** Exercise **
Carry on the review of Tuten's novel The Green Hour, picking up right after its last sentence.

--- begin Document excerpt ---

Are we to understand that this is the central idea Tuten wishes to impart? That maturity requires abandoning idealism and accepting the fact that a life of reflection does not come for free? “Her lofty ideas had taken her where she could live among a painting’s pillars and columns, in a temple where miracles happened, but they could not pay the mortgage on the house or caulk a sinking boat.”

Dominique is writing a book on the French painter Nicolas Poussin that has taken her forever to complete and on more than one occasion has given her an excuse to return to Paris. Throughout the volume Tuten scatters ideas about Goya and Poussin’s paintings (passionate Goya—Rex(?) and calm Poussin—Eric(?).

“…she had moved her area of interest from Spanish painting and Goya in particular to Poussin, for her as an artist of greater formal and intellectual complexity, greater mystery, though lacking in warmth and perhaps wisdom.”

“She was in fact not sure of what Poussin had intended by that light, but in her writing she had matched it to what she considered The Arcadian Shepherds’ theme: the omnipresence of Death in the center of life.”

Most of the ideas I record while reading a book are scattered randomly throughout the text. In the case of The Green Hour, a good many were different than those I recorded when I read it a few years ago. However, the book meant as much to me on second reading as it did the first.

Here are a couple of ideas I made note of the first time around: “The idea was the act. Actions were ideas enacted but, for her, the idea was its fullness and existed sufficiently without need of the act to complete it. As when love, when first born, takes hold and gives body to all activity rushing from it, the conception lasting longer than its temporal manifestations, the conception enduring while the body falls away in repetition, in boredom, in aging, the draining away of everything corporeal.”

“Do you think poetry changes anything, anyone? Auden says no. I know it does. But he’s just protecting the sanctity of his craft, lest he admit that poetry may change us for the worse as well as for the better.”

--- end Document excerpt ---
--- begin Dataset records ---

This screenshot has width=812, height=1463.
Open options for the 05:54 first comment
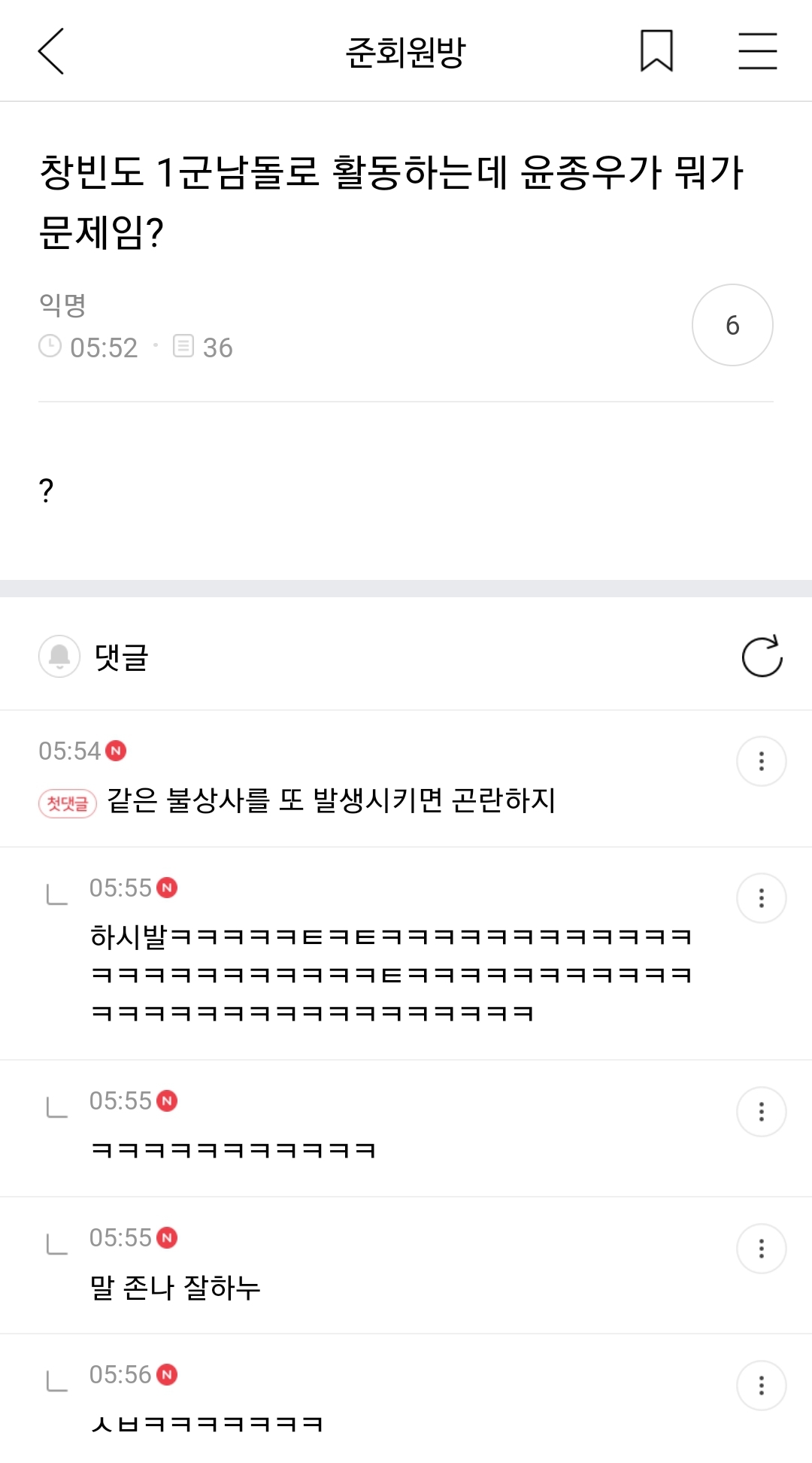pyautogui.click(x=761, y=761)
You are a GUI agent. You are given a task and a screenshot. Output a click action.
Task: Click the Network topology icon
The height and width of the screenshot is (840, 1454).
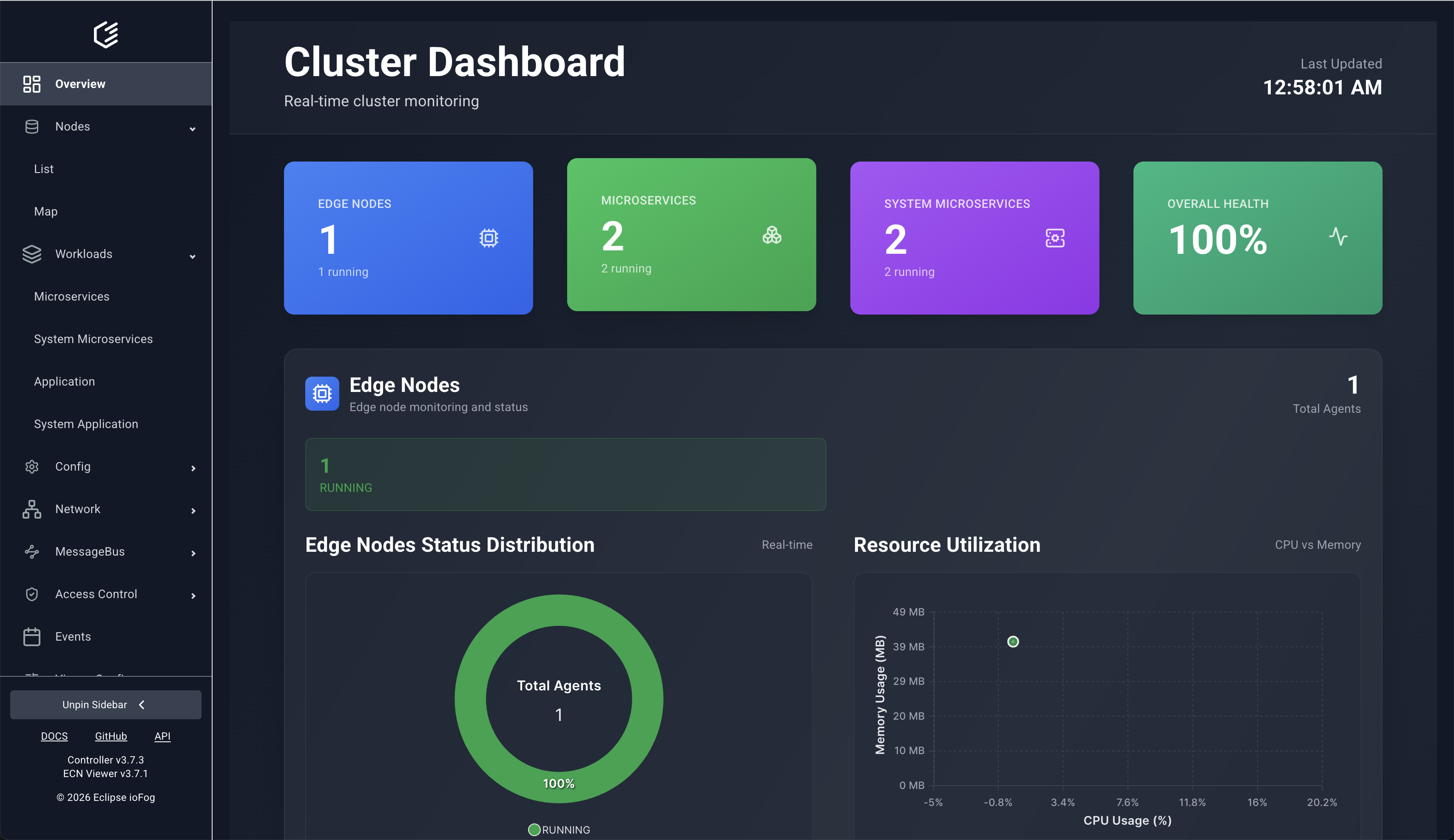click(x=32, y=509)
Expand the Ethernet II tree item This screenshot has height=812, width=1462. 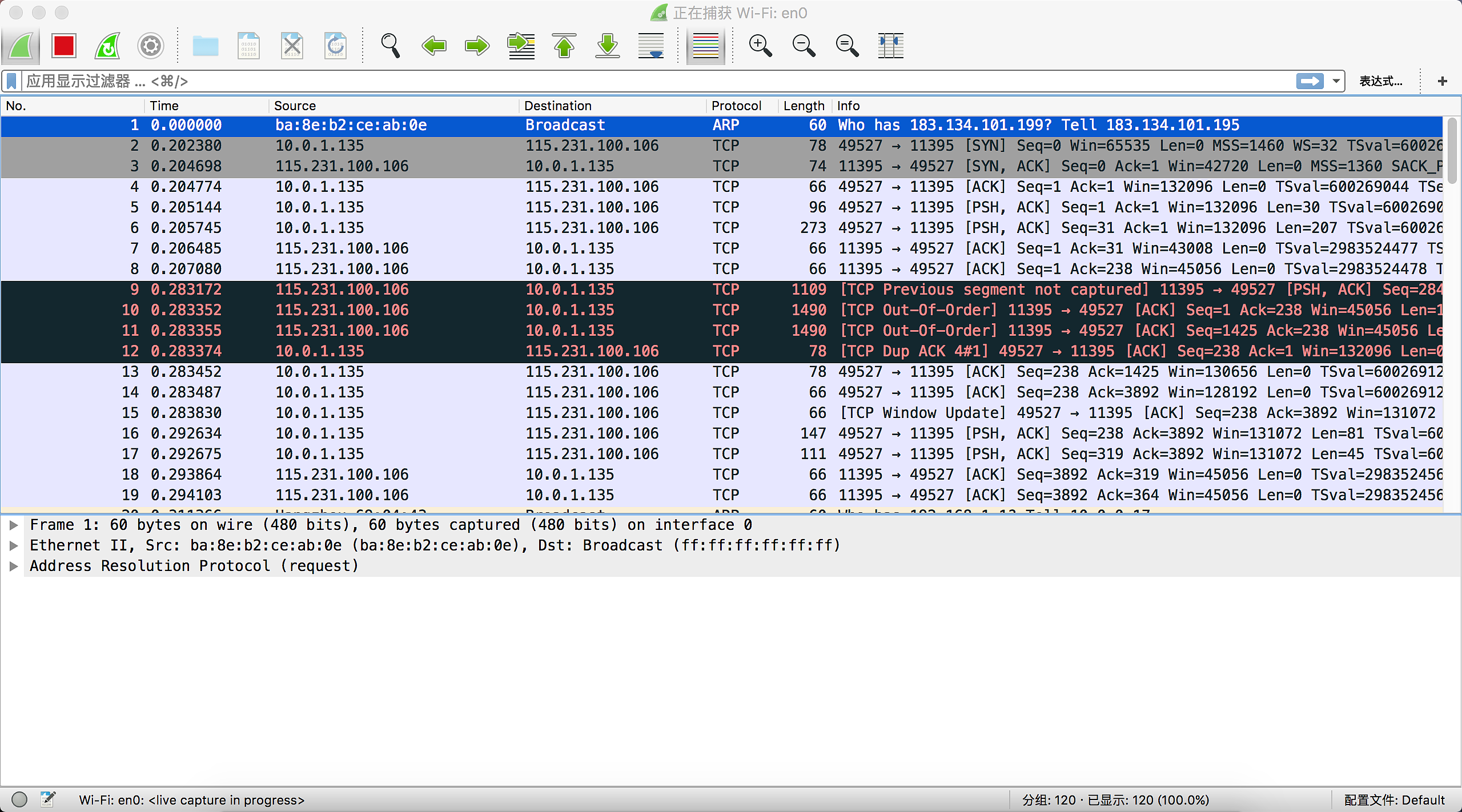click(14, 545)
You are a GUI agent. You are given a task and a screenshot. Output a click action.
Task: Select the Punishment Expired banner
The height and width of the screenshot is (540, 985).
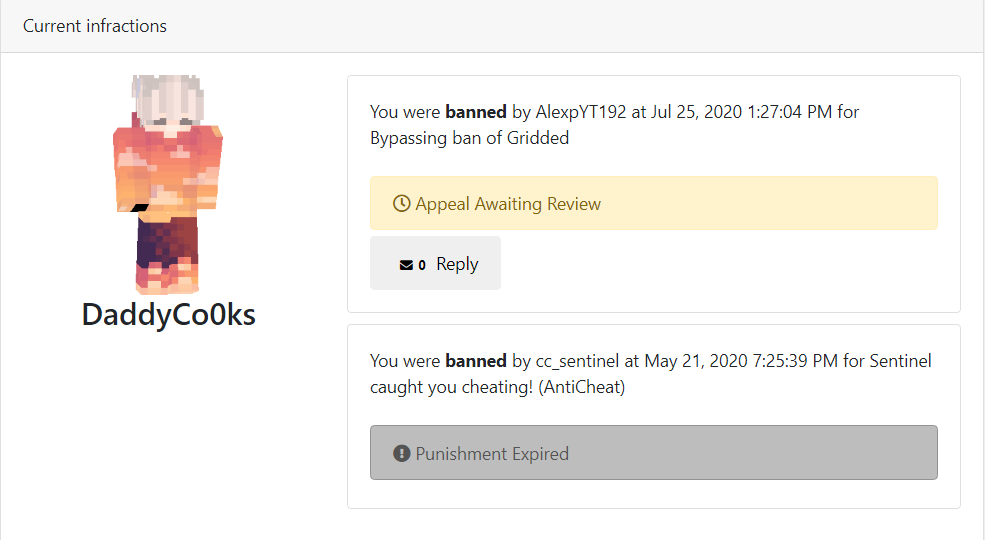(x=653, y=452)
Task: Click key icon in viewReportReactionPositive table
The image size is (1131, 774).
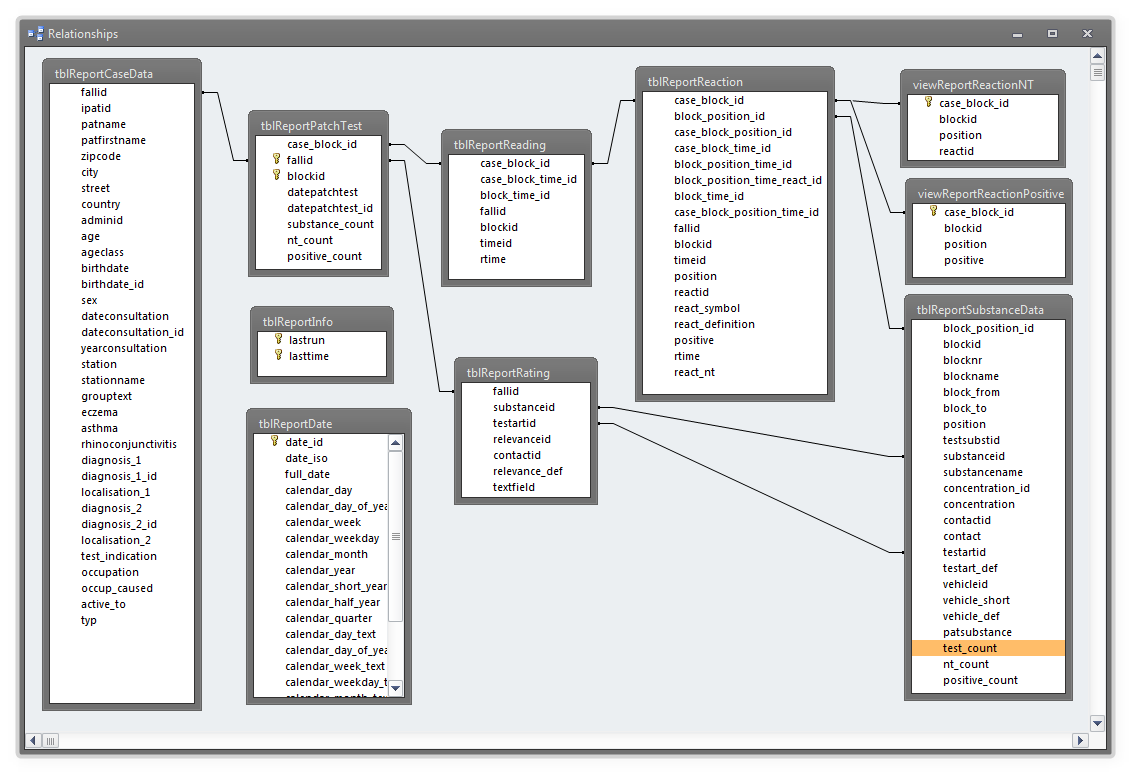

--- end Dataset records ---

** Solved problem **
And at second reading: “How hard, she would say in that future moment of wisdom for the young to understand how time and experience flatten out all pain, how even one’s suffering finds—if not purpose—some balance and redress in experience yet to be had.”

“There was always an imbalance in love—the one who loved and the one who was loved. Most of her life she had denied it, desiring above all a total equality in love. But nothing in her real experience proved her theory—her wish—correct.”

The Green Hour is assuredly a novel of ideas—ideas concerning art, love, and what it takes to live a scholarly life. While I have read other novels far more dense with ideas and wisdom, there is much to admire in this novel and much to recommend to those who have yet to read it.

And for those interested in the tradition and practice of keeping a commonplace book, I pass along once again one more treasure from The Green Hour:

For some time since her operation, and without publication its goal, she had been jotting down without order or pattern, anecdotes gleaned from the late nineteenth and twentieth centuries, noting down those matters or events which moved her. One day these notes and fragments of thought might form a coherent mosaic and reveal to her her own spiritual autobiography as well as biography of her time.”